There is very slight increased T2 signal in the spinal cord at the C4-C5 level, likely secondary to chronic impression of the spinal cord from the above mentioned disc herniation.

I saw a neurosurgeon last week. As I suspected, there are no conservative treatments that could help me. The herniated discs are quite large. He wants to do a multi-level ACDF, removing the herniated discs from C 4-5, leaving C 5-6 alone and removing C 6-7. I asked why would you leave the disc in between, wouldn't that be asking for trouble later and he basically said, "if it ain't broke, don't fix it". Because it is not ruptured, he said that fusing of the vertebra above and below would protect it. I can see his point and I am wondering if any one on here has had a similar situation. A lot of people have said I should get a second opinion. But the fact of the matter is, I really like this doctor. He is affiliated with our local med school and he teaches there. He was kind, thorough and spent almost two hours with me. I felt very comfortable with him. Before I can even have the surgery, I have to attend a two hour class on spinal cord surgery. There is only one other group of neurosurgeons in our town and I have had lumbar surgery done by one of them. I intended to go back to him, but was unable to get in to see him until October. And I can't wait that long. Frankly, I don't know how much longer I can live with this horrid pain in my shoulder area and arm. It is relentless. I am taking the maximum amount of pain medication allowed and it has almost zero impact on the pain. The electric shocks down my arm, the tingling and numbness in my fingers, I could live with. But not the pain. I really look forward to hearing from others who are, or have been in my situation. Any insight would be appreciated.

Beckel

I just wanted to say hi and offer some support!!! I am also preparing for a 3 level fusion in 6 dats!!! I have been dealing with the pain numbness tingling and shocks for about 8 months!!!! People that havent been here, have no idea what we go through. My family is amazing but they dont really get it I feel sometimes. Nervous yes but looking forward to relief!!!!

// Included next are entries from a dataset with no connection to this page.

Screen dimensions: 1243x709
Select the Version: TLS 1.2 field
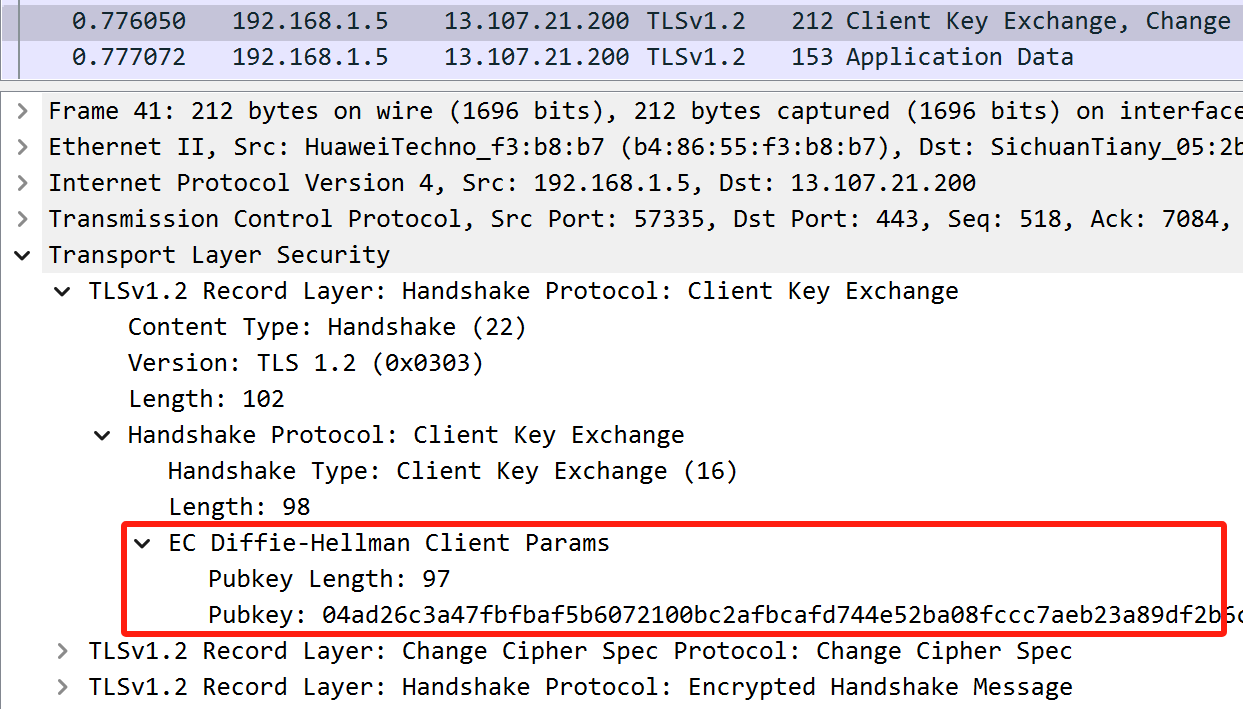click(x=306, y=363)
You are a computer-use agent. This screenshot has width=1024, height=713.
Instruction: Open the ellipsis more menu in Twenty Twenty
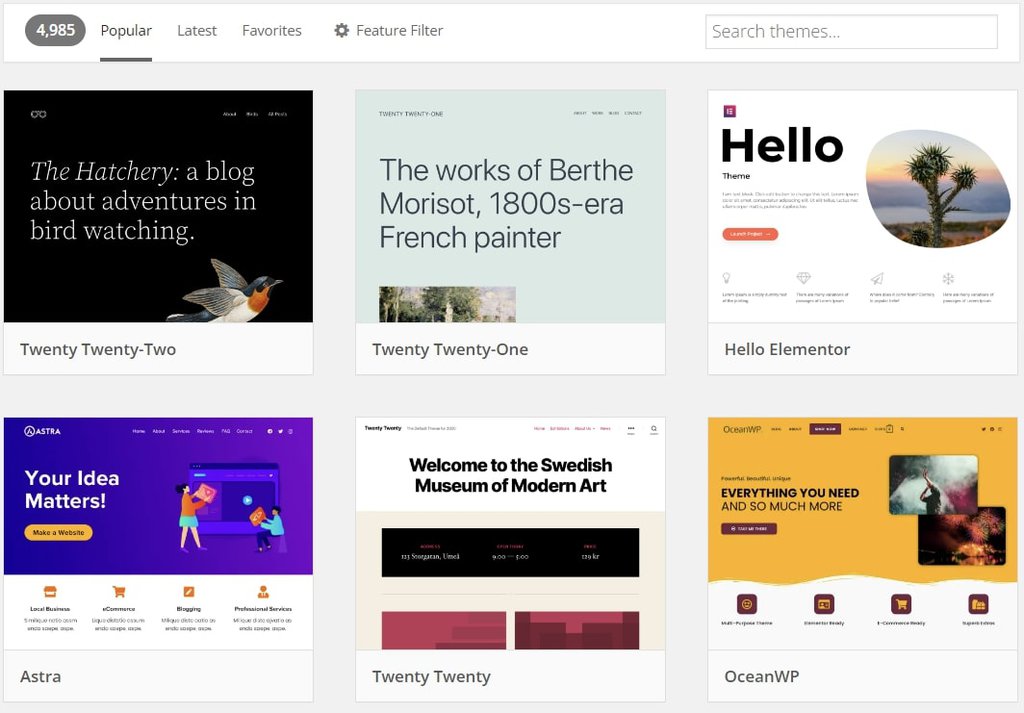click(x=631, y=428)
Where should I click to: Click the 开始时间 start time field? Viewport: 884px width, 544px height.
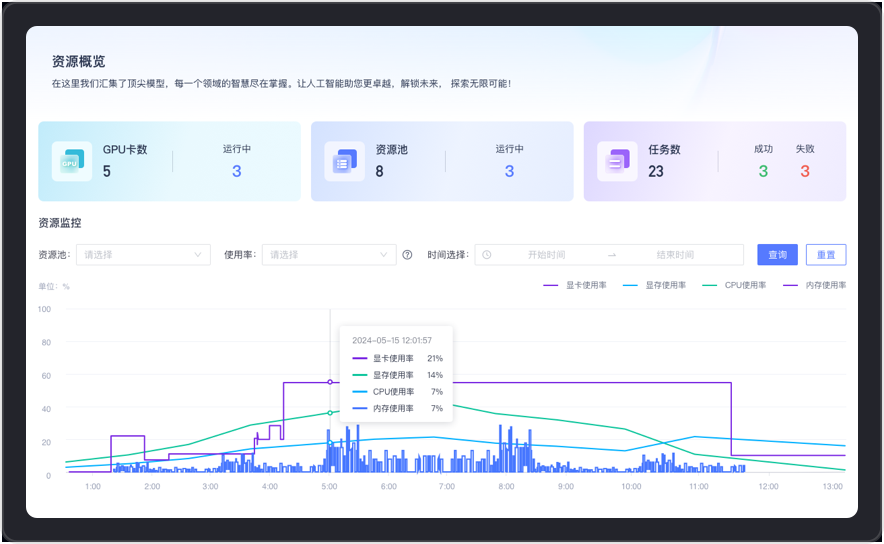point(546,255)
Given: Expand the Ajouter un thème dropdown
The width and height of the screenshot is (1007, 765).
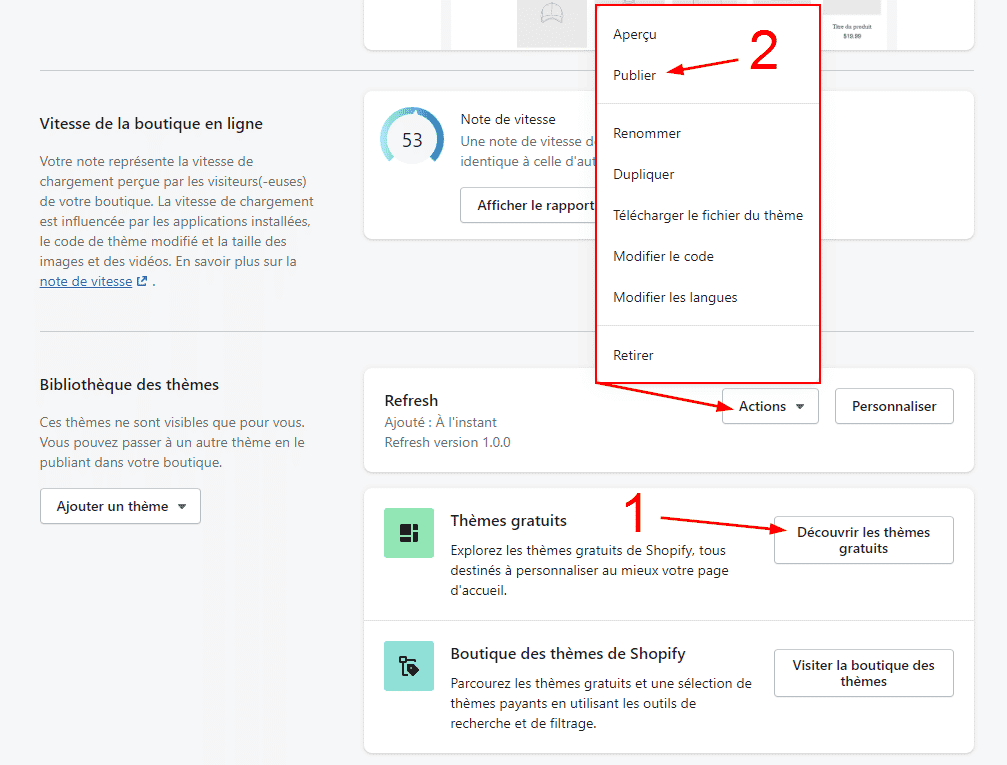Looking at the screenshot, I should 121,506.
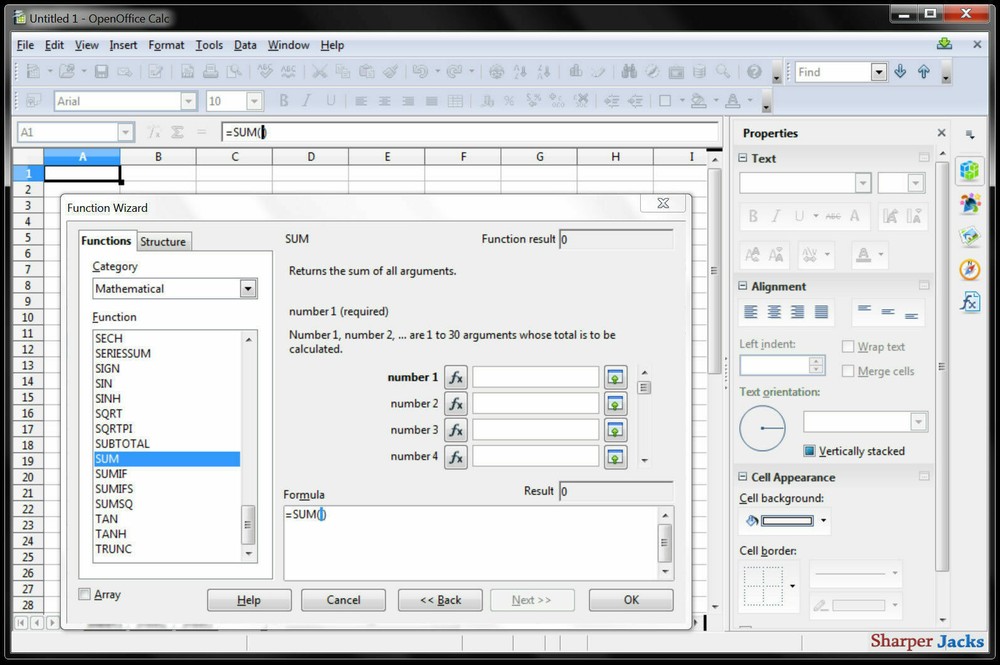Open the font size dropdown
This screenshot has height=665, width=1000.
253,101
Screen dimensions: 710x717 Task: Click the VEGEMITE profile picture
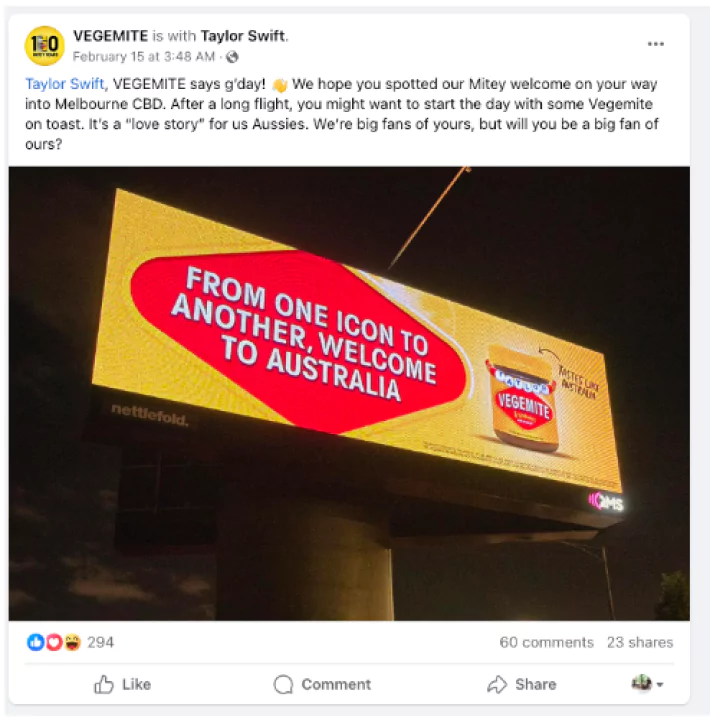pos(44,46)
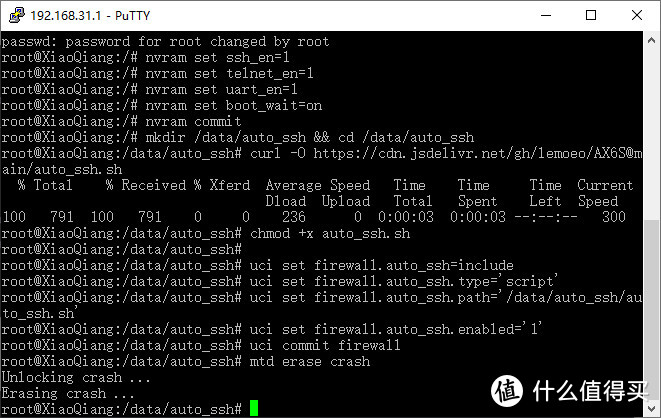Open the PuTTY system menu icon
The width and height of the screenshot is (661, 418).
coord(17,15)
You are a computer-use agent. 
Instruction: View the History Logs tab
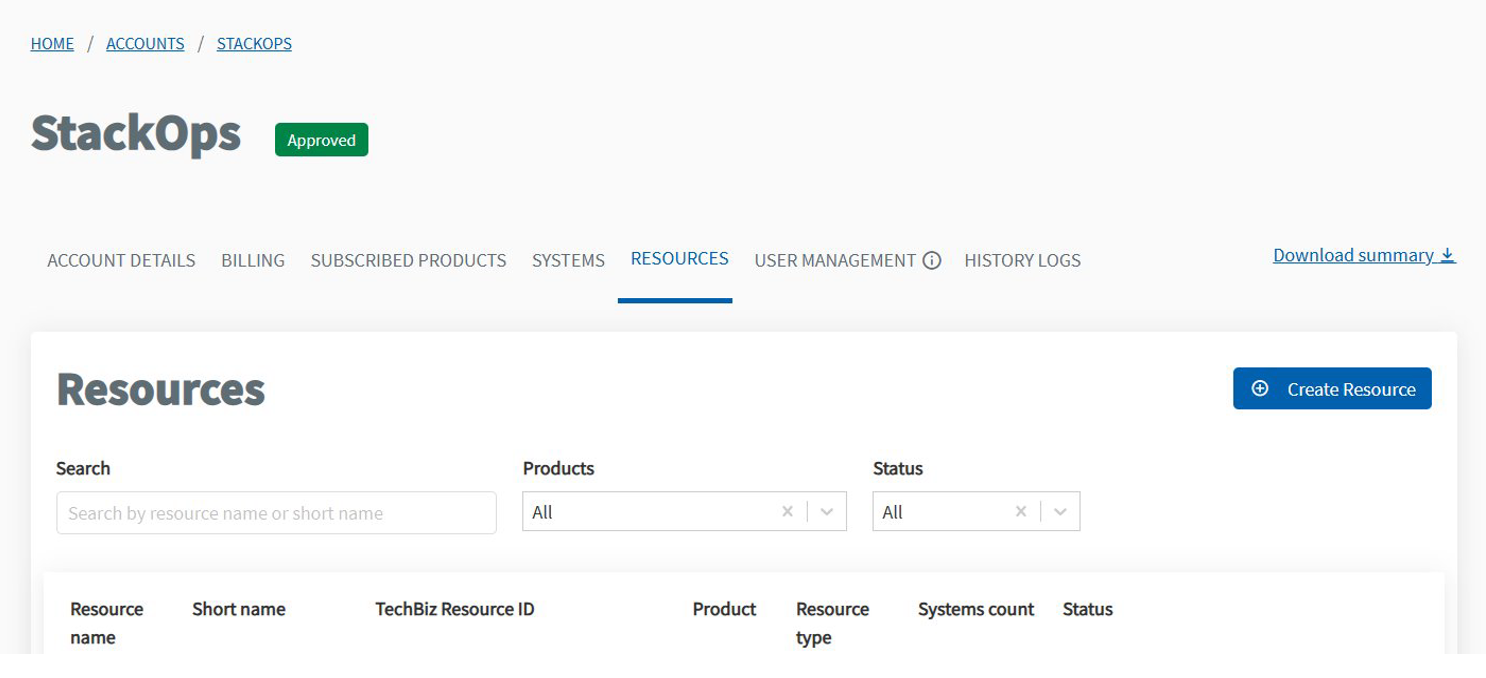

Just wanted to say thank you for your reply. And you are correct, people have no idea of the pain I am suffering. My family is wonderful, though! I do live alone, so my son and daughter will be helping me out after the surgery. The doctor wanted to do the surgery sooner, but I have a lot of things at home that I need to get in order. I hope I make it two more weeks! I hope things go well for you. When you are able, please let us know how you are. Thank you so much for your kindness and support!

Beckel

Hi Beckel! I have had two ACDF's; one of the C3/C4 in 2004 and one of the C5/C6 in 2006. So, you see, I have one (C4/C5) sandwiched in between. Your surgeon said the same thing my own did. And here it is 2012 and I am still doing well as far as my neck is concerned. It doesn't mean things won't go south but I have asked about the domino effect repeatedly. My own surgeon says it is not necessarily true. So, so far so good. It is my lumbar I have been dealing with lately. Anyway, good luck to you!

i completely understand what you all are going through. i just had acdf surgery on july 26, 2012 with a corpectomy, and some other things as well. i will get my exact surgical information on monday. i do know that i went to an orthopedic university doctor and that he replaced four discs and one vertabra and i have a titanium plate. i was afraid to have the surgery after reading so many scary stories, but the surgery went well. i do think it is a great idea to go to a spinal surgery class prior to having the surgery. i remember having so many questions, and i felt badly about emailing the nurse so many times for each one.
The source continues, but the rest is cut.